Page cover

fingerprintHuman-in-the-Loop

🟒 Smarter AI 🟒

⚑We Care. Period.

fingerprintHuman-in-the-Loopchevron-rightarrows-to-circleAdvanced Agent Verifierchevron-rightshield-checkAI Safety Guardrailschevron-rightmicroscopeTestingchevron-right

AI Voice+

HITL Protections

Tests Vitestarrow-up-right Languages BYOK Providers

Updated: 02-19-2026


What is Human-in-the-Loop?

Human-in-the-Loop (HITL) is an AI safety pattern where human judgement, consent, or oversight is required at critical points in an automated pipeline. Instead of letting AI operate with unchecked autonomy, HITL ensures that humans remain the final authority on sensitive decisions.

In AI Voice+, HITL does not mean a human reviews every single AI response (that would destroy the real-time experience).
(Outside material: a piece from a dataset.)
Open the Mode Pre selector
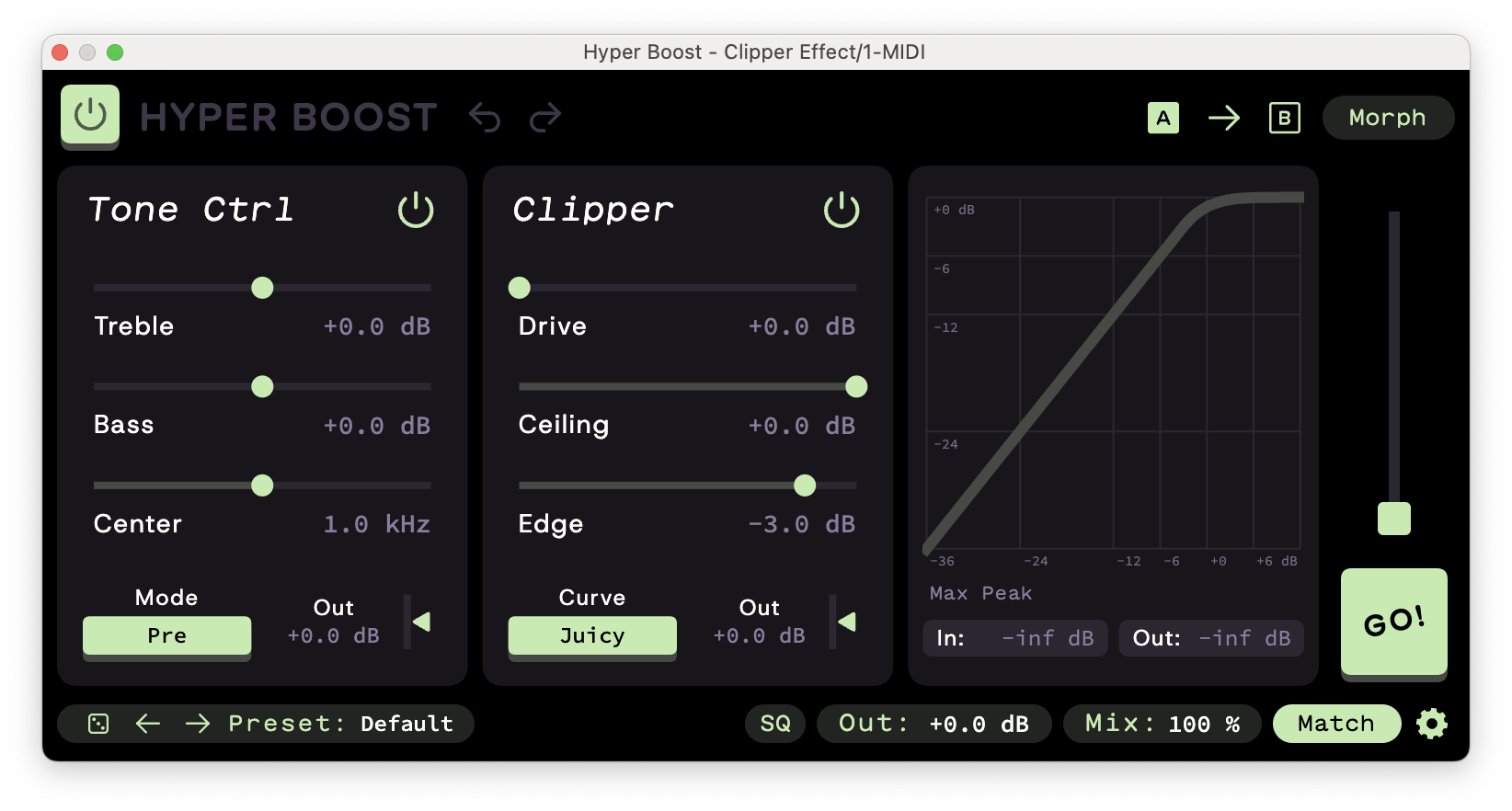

Instead, it means the system enforces human checkpoints at the moments that matter most: consent, identity, safety, and audit.


Our 6 HITL Mechanisms

1. Content Moderation Blocks (Fail-Closed)

Every AI chat function (agent-one-chat, convo-chat, chat-with-data) runs user input through moderate functions before the AI model ever sees it. If the moderation check flags the content or if the moderation service itself is unreachable, the request is blocked β€” not allowed through.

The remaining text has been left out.